Years later, Sherman mentioned the incident in his memoirs but dismissed the correspondence as “too personal to revive,” claiming that Stanton “often regretted his mistake in attempting to gain popular fame by abusing army leaders, then as now an easy and favorite mode of gaining notoriety, if not popularity.” But Sherman’s breezy dismissal of this unsavory episode of his military career glosses over the other key issue that the correspondence brought before public attention at the time: that of the oftentimes strained relationship between West Point-trained officers and the volunteer armies that they led in the field. The correspondence is significant in that it illustrates the interplay of politics, morale, and discipline, versus the wider effort of defeating the Confederacy.[2]

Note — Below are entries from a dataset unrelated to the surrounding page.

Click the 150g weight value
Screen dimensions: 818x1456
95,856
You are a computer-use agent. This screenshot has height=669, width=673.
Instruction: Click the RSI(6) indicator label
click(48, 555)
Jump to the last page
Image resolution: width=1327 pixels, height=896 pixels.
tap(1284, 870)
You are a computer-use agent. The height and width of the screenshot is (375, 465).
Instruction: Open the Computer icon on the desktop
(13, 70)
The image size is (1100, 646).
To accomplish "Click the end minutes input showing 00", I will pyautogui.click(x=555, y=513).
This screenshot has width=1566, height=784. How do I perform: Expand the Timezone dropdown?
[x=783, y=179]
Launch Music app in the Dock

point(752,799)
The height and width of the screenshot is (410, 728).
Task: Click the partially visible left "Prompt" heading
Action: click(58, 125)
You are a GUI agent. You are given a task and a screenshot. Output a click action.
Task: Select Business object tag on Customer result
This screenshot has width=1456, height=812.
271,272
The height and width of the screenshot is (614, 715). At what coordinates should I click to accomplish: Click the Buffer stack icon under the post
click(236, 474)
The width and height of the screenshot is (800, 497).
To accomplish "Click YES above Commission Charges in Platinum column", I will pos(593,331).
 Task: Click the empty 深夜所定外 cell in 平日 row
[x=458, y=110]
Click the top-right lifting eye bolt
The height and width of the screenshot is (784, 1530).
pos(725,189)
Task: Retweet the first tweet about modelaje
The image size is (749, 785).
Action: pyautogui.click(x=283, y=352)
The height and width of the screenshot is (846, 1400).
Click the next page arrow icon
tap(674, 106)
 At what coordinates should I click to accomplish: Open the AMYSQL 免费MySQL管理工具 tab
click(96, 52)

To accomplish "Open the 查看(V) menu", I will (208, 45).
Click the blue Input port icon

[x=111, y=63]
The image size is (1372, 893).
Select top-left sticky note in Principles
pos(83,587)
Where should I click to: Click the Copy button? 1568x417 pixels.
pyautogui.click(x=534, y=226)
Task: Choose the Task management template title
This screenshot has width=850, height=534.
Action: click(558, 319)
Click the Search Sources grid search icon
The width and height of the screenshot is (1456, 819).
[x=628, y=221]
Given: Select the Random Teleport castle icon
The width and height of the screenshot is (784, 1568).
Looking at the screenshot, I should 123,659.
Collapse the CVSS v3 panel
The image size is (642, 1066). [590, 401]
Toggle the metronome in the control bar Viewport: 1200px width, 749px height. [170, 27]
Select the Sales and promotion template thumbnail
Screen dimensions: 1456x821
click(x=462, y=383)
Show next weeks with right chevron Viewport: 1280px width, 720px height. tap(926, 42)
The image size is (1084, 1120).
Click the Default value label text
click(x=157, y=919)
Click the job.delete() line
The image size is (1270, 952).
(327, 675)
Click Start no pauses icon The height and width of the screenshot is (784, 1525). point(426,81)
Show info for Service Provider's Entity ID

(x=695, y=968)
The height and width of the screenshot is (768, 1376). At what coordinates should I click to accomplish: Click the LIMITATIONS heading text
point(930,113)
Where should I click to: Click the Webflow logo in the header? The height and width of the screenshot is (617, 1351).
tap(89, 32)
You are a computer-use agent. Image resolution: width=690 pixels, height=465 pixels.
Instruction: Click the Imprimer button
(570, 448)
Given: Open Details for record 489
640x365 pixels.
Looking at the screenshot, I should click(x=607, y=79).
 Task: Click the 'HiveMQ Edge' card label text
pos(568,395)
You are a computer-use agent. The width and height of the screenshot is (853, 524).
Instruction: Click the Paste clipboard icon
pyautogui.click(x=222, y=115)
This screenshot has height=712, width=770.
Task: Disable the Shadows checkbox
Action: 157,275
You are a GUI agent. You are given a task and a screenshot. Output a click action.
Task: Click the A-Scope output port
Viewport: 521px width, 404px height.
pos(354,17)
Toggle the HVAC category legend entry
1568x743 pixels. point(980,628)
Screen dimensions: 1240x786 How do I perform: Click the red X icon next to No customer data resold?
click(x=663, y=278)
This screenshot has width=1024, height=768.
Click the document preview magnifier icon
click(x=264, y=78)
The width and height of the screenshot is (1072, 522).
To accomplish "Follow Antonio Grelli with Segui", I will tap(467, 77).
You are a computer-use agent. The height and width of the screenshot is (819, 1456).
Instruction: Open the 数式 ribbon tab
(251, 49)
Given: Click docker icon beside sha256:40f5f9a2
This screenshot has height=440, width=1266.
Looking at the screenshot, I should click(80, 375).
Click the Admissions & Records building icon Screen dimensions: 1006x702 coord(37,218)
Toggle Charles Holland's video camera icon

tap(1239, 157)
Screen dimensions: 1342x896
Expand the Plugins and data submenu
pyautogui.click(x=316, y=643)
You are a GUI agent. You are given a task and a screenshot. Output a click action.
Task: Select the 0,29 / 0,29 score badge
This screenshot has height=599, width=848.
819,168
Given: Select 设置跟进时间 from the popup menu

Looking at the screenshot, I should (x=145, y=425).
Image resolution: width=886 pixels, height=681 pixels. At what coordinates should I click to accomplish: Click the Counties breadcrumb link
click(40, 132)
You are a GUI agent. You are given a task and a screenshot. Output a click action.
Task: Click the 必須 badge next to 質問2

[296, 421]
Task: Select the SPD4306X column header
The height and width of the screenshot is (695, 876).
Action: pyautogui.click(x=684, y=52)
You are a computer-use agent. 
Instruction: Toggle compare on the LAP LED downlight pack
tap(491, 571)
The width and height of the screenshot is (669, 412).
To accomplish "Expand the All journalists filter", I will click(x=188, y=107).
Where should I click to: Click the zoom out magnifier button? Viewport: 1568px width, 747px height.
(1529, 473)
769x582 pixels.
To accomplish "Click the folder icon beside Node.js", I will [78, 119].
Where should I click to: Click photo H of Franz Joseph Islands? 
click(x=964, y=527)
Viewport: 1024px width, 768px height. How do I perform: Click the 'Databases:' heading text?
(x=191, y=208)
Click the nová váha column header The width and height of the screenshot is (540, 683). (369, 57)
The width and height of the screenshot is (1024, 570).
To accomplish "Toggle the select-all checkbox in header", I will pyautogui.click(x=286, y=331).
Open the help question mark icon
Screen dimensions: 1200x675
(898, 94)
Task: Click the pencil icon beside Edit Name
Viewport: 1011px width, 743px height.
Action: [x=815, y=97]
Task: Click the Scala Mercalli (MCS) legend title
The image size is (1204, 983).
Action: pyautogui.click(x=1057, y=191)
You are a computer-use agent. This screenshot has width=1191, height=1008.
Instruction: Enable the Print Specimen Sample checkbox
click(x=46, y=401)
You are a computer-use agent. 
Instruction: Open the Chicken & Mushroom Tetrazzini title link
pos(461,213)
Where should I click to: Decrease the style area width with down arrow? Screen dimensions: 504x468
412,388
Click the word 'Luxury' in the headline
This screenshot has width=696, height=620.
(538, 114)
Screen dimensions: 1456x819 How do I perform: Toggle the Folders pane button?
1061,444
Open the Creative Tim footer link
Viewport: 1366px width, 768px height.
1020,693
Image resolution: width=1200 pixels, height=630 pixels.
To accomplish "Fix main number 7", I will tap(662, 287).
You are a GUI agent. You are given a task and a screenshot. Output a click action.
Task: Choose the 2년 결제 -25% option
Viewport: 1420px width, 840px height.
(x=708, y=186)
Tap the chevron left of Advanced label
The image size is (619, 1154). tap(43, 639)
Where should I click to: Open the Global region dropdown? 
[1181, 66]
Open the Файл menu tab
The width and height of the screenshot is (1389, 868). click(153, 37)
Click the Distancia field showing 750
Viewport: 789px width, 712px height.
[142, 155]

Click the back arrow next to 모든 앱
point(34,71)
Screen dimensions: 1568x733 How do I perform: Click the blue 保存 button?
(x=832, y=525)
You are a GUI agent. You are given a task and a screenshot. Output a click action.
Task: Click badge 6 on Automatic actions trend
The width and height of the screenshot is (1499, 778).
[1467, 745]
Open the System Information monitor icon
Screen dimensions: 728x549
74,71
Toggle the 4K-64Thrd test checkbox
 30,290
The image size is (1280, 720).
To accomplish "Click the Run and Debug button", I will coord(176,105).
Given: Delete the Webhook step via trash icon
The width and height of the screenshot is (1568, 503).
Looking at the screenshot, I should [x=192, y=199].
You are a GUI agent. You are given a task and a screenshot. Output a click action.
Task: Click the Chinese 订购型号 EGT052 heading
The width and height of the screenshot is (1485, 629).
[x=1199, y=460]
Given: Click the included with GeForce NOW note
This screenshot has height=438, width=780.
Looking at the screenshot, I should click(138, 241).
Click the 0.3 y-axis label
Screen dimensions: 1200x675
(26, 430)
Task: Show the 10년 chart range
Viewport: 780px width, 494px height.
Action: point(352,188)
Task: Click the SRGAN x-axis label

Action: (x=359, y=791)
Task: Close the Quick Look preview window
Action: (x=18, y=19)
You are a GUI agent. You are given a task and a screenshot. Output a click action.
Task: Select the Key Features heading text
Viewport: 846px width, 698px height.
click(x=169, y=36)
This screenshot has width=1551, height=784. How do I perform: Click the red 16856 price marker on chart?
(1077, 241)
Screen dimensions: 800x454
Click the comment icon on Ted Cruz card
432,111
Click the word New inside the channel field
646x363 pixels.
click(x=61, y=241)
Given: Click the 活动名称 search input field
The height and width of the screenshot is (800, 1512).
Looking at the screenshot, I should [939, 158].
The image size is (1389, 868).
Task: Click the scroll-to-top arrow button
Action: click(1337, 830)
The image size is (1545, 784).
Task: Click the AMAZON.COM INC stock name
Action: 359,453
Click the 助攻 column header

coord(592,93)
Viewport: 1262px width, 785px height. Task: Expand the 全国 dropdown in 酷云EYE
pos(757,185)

The first detailed account of Shiloh appeared on the front page of the April 14th edition of the Chicago Tribune as witnessed by a Chicago volunteer named Frank W. Reilly. Reilly served as the assistant surgeon of the 45th Illinois Infantry and had arrived for duty just days before the battle. He was less than impressed with what he saw of General Sherman. Referring to the evening of April 5th, Reilly stated that “General Grant had issued his orders to Gen. Sherman not to 'bring on an attack' and that officer added to his eccentricities by strict obedience, most pacifically calling in his pickets and going to bed early with that sweet consciousness of fidelity which is the best reward of obedience,” this despite the fact that the Rebel army was so close to the Federal camps that “in the night air the ring of a ramrod might almost have been heard. “ Reilly reminded readers that “Sherman is the officer who professed to need 100,000 men to reduce Kentucky,” a call that led some to publicly wonder that Sherman was crazy. “The proofs are thickening that that number is far too many to entrust to General Sherman.” [3]
The correspondent of the Cincinnati Times reported that in the days leading up to the battle, the general opinion of Federal officers was that the Confederates intended to fight a defensive campaign, and that belief guided their inaction in taking appropriate defensive measures. “Under these circumstances, matters have gone on rather loosely for a few days past on our side, our commanders feeling confident that even Secession audacity would never dare to assert an opposition in the open field,” he wrote. Despite the testimony of a Rebel prisoner who assured his captors that there would be an attack on Sunday, “no extra measures were adopted to guard against surprise or allow the troops to prepare for themselves a defense in case such an attack was made.” The correspondent averred that this lackadaisical attitude stretched to picket duty as well, commenting that “it has been known for some days past that proper attention has not been made to the placing of the pickets a sufficient distance from our front lines to ensure against surprise, and in some cases have been neglected altogether.” [4]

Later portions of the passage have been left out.